Hmmm. It does not sound like intended behavior. My best guess is that threading is making it difficult to calculate the expected finish time. It might be worth opening an issue at Turing and including a minimum working example.
I think that if you sample multiple chains using MCMCThreads
then the progress bar shows how many chains already finished. Therefore if you sample 4 chains you will only get values of 25, 50, and 75 percent. The relevant code in Turing is here. So I think this is the intended behaviour. You might want to open an issue/discussion in Turing about whether it would be possible to change this behaviour.
That makes sense. An alternative approach might show a progress bar for each chain. It would provide more detail about the progress of the sampler. I don’t know if that is feasible with threads though.

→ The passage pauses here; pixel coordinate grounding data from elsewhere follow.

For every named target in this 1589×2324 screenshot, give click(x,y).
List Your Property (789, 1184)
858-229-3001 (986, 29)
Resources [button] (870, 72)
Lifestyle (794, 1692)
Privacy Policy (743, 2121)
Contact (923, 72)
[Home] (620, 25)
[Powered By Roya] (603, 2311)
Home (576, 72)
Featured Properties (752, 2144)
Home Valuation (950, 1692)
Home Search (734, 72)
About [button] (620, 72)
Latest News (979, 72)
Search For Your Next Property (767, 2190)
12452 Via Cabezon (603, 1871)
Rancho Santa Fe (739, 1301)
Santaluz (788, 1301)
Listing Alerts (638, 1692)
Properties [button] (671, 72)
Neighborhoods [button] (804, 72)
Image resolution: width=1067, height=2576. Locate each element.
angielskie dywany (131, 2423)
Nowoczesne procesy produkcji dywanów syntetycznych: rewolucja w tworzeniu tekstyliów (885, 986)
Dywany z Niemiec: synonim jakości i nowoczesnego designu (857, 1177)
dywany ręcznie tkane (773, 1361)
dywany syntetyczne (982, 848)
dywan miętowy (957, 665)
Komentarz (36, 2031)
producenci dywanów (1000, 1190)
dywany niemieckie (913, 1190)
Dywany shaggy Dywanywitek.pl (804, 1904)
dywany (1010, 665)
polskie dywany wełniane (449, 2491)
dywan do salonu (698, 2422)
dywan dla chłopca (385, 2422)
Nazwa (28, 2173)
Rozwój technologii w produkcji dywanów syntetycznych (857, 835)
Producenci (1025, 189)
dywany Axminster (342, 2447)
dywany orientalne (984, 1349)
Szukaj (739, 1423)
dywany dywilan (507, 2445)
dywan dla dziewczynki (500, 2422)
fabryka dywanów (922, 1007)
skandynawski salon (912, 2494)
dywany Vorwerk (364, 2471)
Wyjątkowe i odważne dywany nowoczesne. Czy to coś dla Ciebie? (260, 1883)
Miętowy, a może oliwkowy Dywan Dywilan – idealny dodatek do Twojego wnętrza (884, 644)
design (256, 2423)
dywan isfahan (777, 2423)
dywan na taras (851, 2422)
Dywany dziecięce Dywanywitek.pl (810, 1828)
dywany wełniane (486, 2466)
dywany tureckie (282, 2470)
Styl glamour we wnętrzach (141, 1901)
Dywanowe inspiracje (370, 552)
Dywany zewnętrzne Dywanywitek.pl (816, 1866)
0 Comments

We’ve had lots of discussion about how to modify this behavior, and I think the consensus is that it is difficult to do well, so we’ve opted towards simpler and perhaps misleading solutions. I would like to see separate bars for each chain but right now it’s not a high priority.
I think the challenge is printing the updates to the same line. In this example, each update is given a new line:
using ProgressMeter
import Base.Threads.@threads
function fun()
@showprogress for i in 1:100
sleep(.01)
end
end
@threads for i in 1:4
fun()
end
I believe that this used to be the behavior in Turing at one point.
@drbenvincent In MeasureTheory.jl we have different ways to parameterize things, so logistic or probit regression should become easier to write, and hopefully faster too. So in Soss (or other things that use MeasureTheory) you’ll be able to write your likelihood as
sᵇ ~ For(ϕᵇ) do z Binomial(n = nᵇ, probit_p = z) end
sⁿ ~ For(ϕⁿ) do z Binomial(n = nⁿ, probit_p = z) end
The posterior sampling isn’t working for me right now with Zygote, but I think maybe that’s more of an AD issue than a modeling issue.
Nice. Soss is definitely on my list of things to look at. Just a matter of time!